• [TASK STATEMENT]
The output should be all entries, each matching the original exactly.

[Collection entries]
'''
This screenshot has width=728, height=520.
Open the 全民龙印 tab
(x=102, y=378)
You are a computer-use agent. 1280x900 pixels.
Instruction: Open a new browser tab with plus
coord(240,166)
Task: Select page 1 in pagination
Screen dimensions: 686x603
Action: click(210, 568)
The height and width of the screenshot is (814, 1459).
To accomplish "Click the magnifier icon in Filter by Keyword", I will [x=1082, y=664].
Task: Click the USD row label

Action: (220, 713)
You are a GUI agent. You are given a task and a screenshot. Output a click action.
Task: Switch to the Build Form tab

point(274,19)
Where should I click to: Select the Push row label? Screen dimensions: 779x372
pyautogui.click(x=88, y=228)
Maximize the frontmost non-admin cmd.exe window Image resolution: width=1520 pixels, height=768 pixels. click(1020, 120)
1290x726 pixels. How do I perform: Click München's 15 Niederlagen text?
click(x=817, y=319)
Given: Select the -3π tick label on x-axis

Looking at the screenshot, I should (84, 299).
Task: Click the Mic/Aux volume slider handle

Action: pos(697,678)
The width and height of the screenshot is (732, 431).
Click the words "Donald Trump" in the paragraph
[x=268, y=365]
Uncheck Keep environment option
'''
• [ANSWER TO THIS EXERCISE]
This screenshot has width=728, height=520.
Open the 全民龙印 tab
(x=102, y=378)
You are a computer-use agent. 1280x900 pixels.
Instruction: Open a new browser tab with plus
coord(240,166)
Task: Select page 1 in pagination
Screen dimensions: 686x603
Action: click(210, 568)
The height and width of the screenshot is (814, 1459).
To accomplish "Click the magnifier icon in Filter by Keyword", I will [x=1082, y=664].
Task: Click the USD row label

Action: (220, 713)
You are a GUI agent. You are given a task and a screenshot. Output a click action.
Task: Switch to the Build Form tab

point(274,19)
Where should I click to: Select the Push row label? Screen dimensions: 779x372
pyautogui.click(x=88, y=228)
Maximize the frontmost non-admin cmd.exe window Image resolution: width=1520 pixels, height=768 pixels. click(1020, 120)
1290x726 pixels. How do I perform: Click München's 15 Niederlagen text?
click(x=817, y=319)
Given: Select the -3π tick label on x-axis

Looking at the screenshot, I should (84, 299).
Task: Click the Mic/Aux volume slider handle

Action: pos(697,678)
The width and height of the screenshot is (732, 431).
Click the words "Donald Trump" in the paragraph
[x=268, y=365]
Uncheck Keep environment option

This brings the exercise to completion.